On Wed, Apr 30, 2014 at 12:16 PM, Greg Stark <stark@mit.edu> wrote:
I think the key question was if someone wanted to develop a good hash index would they start from our current hash index or would they be better off starting from a fresh codebase?
If it were me I'd start with the current code. It would be nice if one could just fork the code to have a new type of index (say "hash2") which is initially identical, but I never figured out how to do that.
If the former then we should add WAL logging and throw GSOC and other people who ask for projects at it. If the latter then we should throw out the current codebase and let people develop extensions that add new hash index code until someone comes up with a good design we want to move to core.
Extensions have no hooks into the WAL system, and I'm not optimistic that that will ever change. Relegating a fundamentally new index to be an extension virtually *guarantees* that it will never be WAL logged.
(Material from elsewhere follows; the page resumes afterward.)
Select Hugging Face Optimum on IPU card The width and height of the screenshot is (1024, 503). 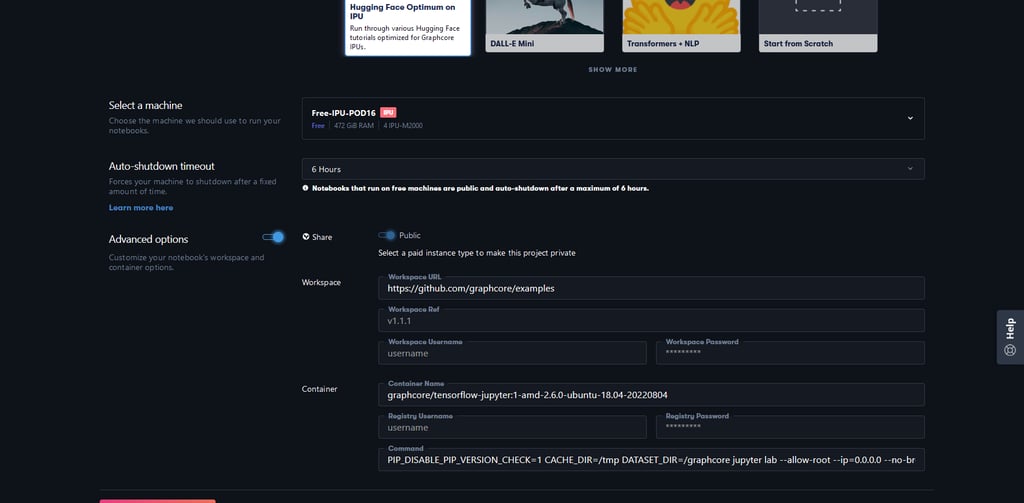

Incidentally something else I've considered would be having a WAL record type saying "relation corrupted" and emitting one the first time a hash index is touched after a checkpoint. That could provide a general mechanism that might be useful for unlogged operations (and might be combinable with the infrastructure for unlogged tables). But it seems like a better tool for other objects than hash indexes.
+1.
I often lament that unlogged tables cannot be used on a standby or a test server which were derived from a hot backup. In the case of unlogged tables, this does mean we would need a way to checkpoint them with a non-shutdown checkpoint, though. I don't know if that would need a different type of unlogged table, or a different type of checkpoint.